→ TASK DIRECTIONS
Could you transcribe every record below exactly as it stands?

→ DATASET RECORDS
------------------------------

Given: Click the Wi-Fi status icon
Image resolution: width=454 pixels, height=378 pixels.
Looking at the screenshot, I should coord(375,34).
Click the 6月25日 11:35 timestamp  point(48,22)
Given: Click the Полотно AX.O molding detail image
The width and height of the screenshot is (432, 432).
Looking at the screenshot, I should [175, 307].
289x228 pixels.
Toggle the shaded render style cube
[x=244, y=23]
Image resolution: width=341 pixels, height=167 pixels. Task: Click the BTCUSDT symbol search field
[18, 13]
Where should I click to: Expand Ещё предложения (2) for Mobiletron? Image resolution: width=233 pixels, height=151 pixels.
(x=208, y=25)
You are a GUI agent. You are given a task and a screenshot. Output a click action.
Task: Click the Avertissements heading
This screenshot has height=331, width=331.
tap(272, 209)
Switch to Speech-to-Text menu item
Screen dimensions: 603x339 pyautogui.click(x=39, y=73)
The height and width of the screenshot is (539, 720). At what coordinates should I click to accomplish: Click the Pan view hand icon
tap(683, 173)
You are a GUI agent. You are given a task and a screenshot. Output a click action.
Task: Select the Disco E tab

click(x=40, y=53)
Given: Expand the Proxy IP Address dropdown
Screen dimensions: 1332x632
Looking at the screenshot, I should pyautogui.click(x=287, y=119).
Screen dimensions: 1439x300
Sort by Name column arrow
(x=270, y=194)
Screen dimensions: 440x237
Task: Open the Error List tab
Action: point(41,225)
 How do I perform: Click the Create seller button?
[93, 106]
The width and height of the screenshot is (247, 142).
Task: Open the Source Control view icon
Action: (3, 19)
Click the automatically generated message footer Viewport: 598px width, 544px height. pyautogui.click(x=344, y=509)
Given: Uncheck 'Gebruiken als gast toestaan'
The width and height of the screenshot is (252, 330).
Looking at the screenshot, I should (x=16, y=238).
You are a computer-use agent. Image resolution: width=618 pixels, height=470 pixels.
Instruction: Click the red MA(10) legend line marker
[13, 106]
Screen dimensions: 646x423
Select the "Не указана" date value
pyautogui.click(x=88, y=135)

------------------------------

→ EXERCISE ANSWER
Given: Click the Wi-Fi status icon
Image resolution: width=454 pixels, height=378 pixels.
Looking at the screenshot, I should coord(375,34).
Click the 6月25日 11:35 timestamp  point(48,22)
Given: Click the Полотно AX.O molding detail image
The width and height of the screenshot is (432, 432).
Looking at the screenshot, I should [175, 307].
289x228 pixels.
Toggle the shaded render style cube
[x=244, y=23]
Image resolution: width=341 pixels, height=167 pixels. Task: Click the BTCUSDT symbol search field
[18, 13]
Where should I click to: Expand Ещё предложения (2) for Mobiletron? Image resolution: width=233 pixels, height=151 pixels.
(x=208, y=25)
You are a GUI agent. You are given a task and a screenshot. Output a click action.
Task: Click the Avertissements heading
This screenshot has height=331, width=331.
tap(272, 209)
Switch to Speech-to-Text menu item
Screen dimensions: 603x339 pyautogui.click(x=39, y=73)
The height and width of the screenshot is (539, 720). At what coordinates should I click to accomplish: Click the Pan view hand icon
tap(683, 173)
You are a GUI agent. You are given a task and a screenshot. Output a click action.
Task: Select the Disco E tab

click(x=40, y=53)
Given: Expand the Proxy IP Address dropdown
Screen dimensions: 1332x632
Looking at the screenshot, I should pyautogui.click(x=287, y=119).
Screen dimensions: 1439x300
Sort by Name column arrow
(x=270, y=194)
Screen dimensions: 440x237
Task: Open the Error List tab
Action: point(41,225)
 How do I perform: Click the Create seller button?
[93, 106]
The width and height of the screenshot is (247, 142).
Task: Open the Source Control view icon
Action: (3, 19)
Click the automatically generated message footer Viewport: 598px width, 544px height. pyautogui.click(x=344, y=509)
Given: Uncheck 'Gebruiken als gast toestaan'
The width and height of the screenshot is (252, 330).
Looking at the screenshot, I should (x=16, y=238).
You are a computer-use agent. Image resolution: width=618 pixels, height=470 pixels.
Instruction: Click the red MA(10) legend line marker
[13, 106]
Screen dimensions: 646x423
Select the "Не указана" date value
pyautogui.click(x=88, y=135)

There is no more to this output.